**Makale**.
13 Ekim 2010 Çarşamba


Manisa Ruh ve Sinir Hastalıkları Hastanesi önünde kreş ve ebeveyn hakları, mesai saatlerinin uzatılması ve parasız sağlık hakkı için basın açıklaması düzenledik.
Basın açıklamamamızı SES Manisa Şube adına Şube Başkanımız Zeynel Aibidin KAPLAN okudu.
Yaklaşık 100 kişinin katıldığı açıklamada sık sık "Emekçiler işe, çocuklar kreşe, sağlık haktır satılamaz, fazla çalışmak istemiyoruz, direne direne kazanacağız" gibi sloganlar atıldı.

Basın açıklaması metni:

Değerli basın emekçileri

Sevgili mücadele arkadaşlarım,

Bu gün burada sağlık alanında yaşanan tahribatı ve bu tahribatı yaşayan biz sağlık emekçilerinin yaşadığı sorunları kamuoyu ile paylaşmak amacıyla toplandık.

Sağlık alanı son sekiz yıldır hiç olmadığı kadar tahrip edildi ve adeta kimyası değiştirilerek ticari bir meta haline dönüştürüldü.

Bu değişimden hasta ve hasta yakınları cepten ödemeler, katkı ve katılım payları ile nasiplenirken biz sağlık emekçileri ise her geçen gün ağır çalışma koşulları altında ezilme, düşük ücret, fazla çalışma ve en temel sosyal hak olan kreş ve ebeveyn haklarından mahrum bırakılarak bu günlere getirildik.

**Görevin amacı**.
Makaleye göre şu soruları yanıtlayın:
(a) Basın açıklaması hangi hastanenin önünde düzenlendi?
(b) Açıklamaya yaklaşık kaç kişi katıldı?
(c) Açıklama metnine göre sağlık alanı son kaç yıldır tahrip ediliyor?

**Derlenen veriler**.
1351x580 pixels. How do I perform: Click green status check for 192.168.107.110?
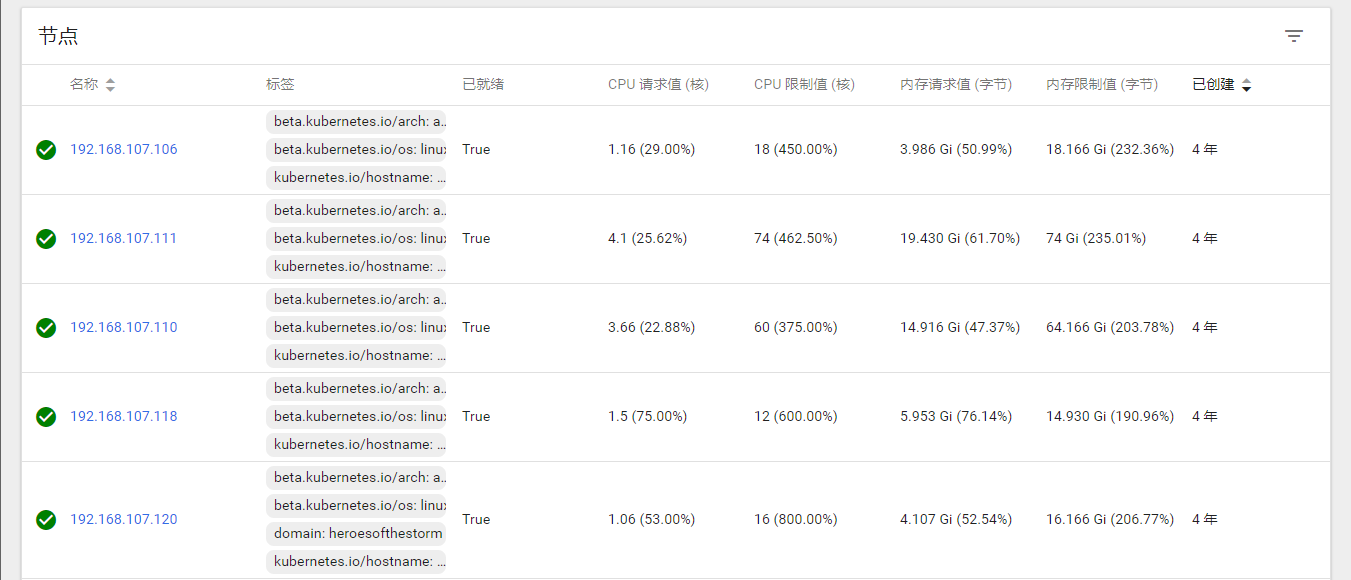click(x=46, y=328)
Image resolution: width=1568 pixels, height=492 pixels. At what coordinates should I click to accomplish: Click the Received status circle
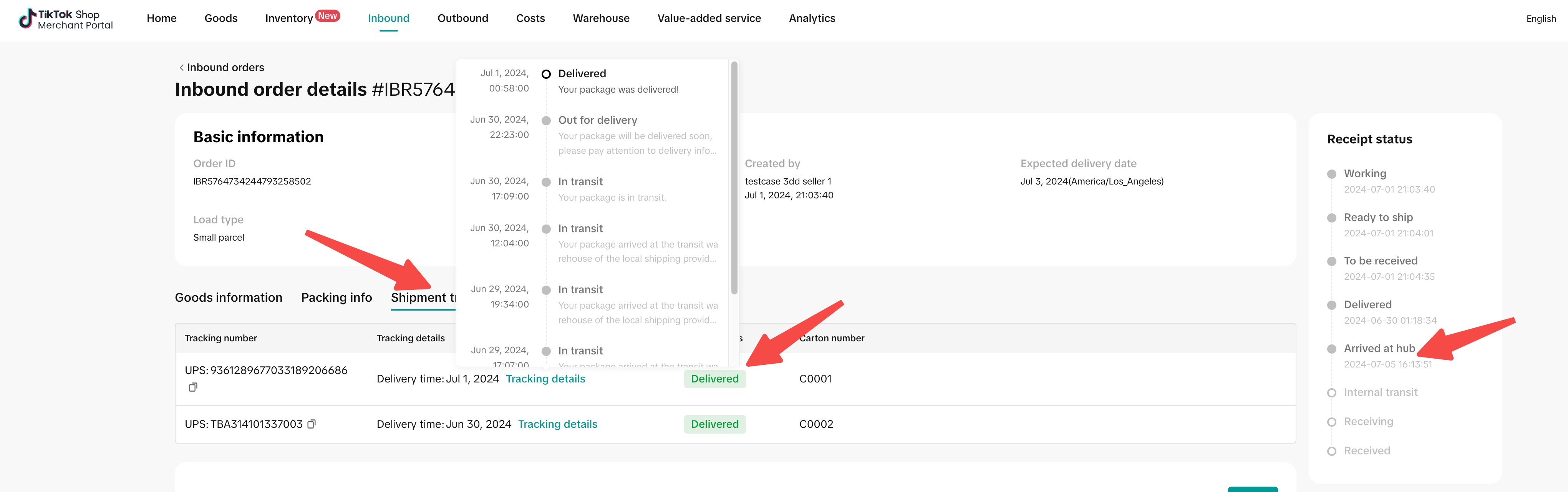tap(1331, 451)
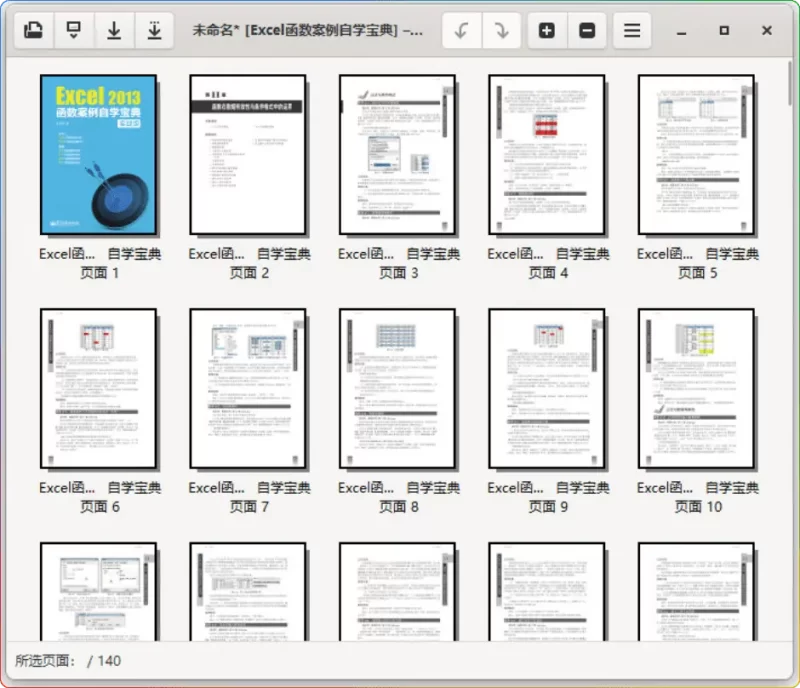
Task: Expand the import button's dropdown arrow
Action: click(73, 40)
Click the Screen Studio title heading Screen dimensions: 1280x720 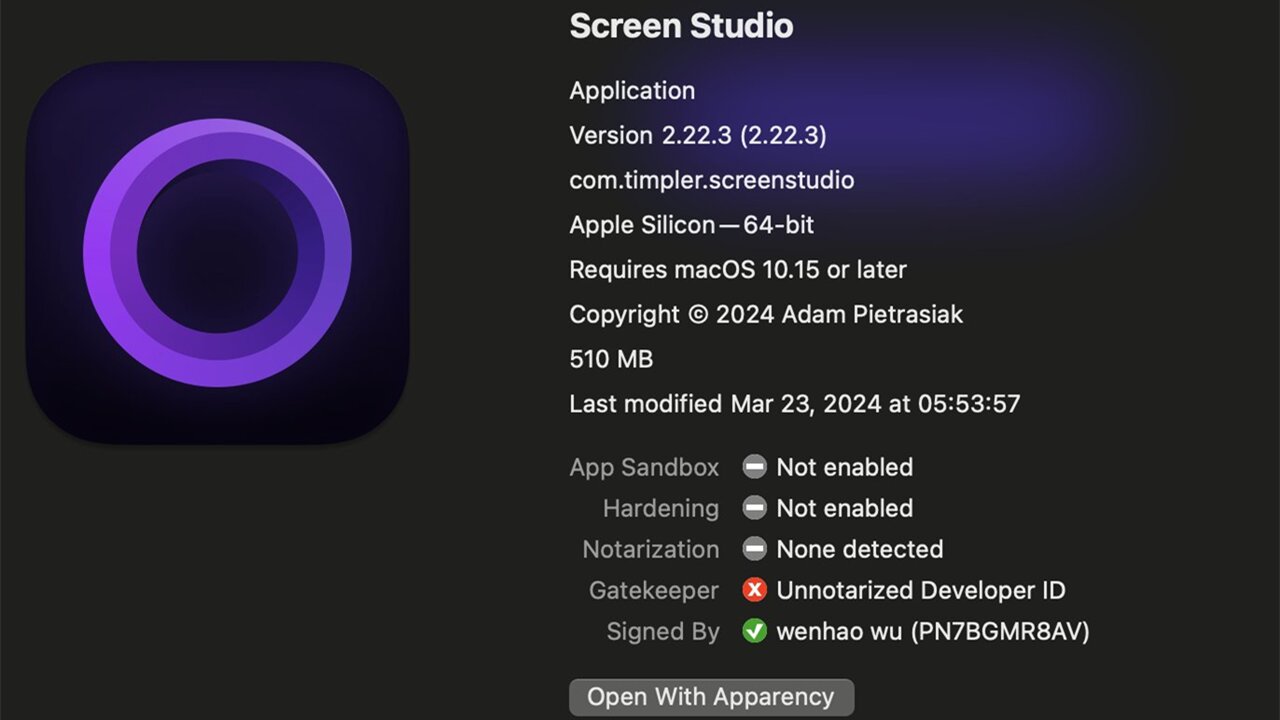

**Sorunun çözümü**.
(a) Manisa Ruh ve Sinir Hastalıkları Hastanesi
(b) Yaklaşık 100 kişi
(c) Son sekiz yıldır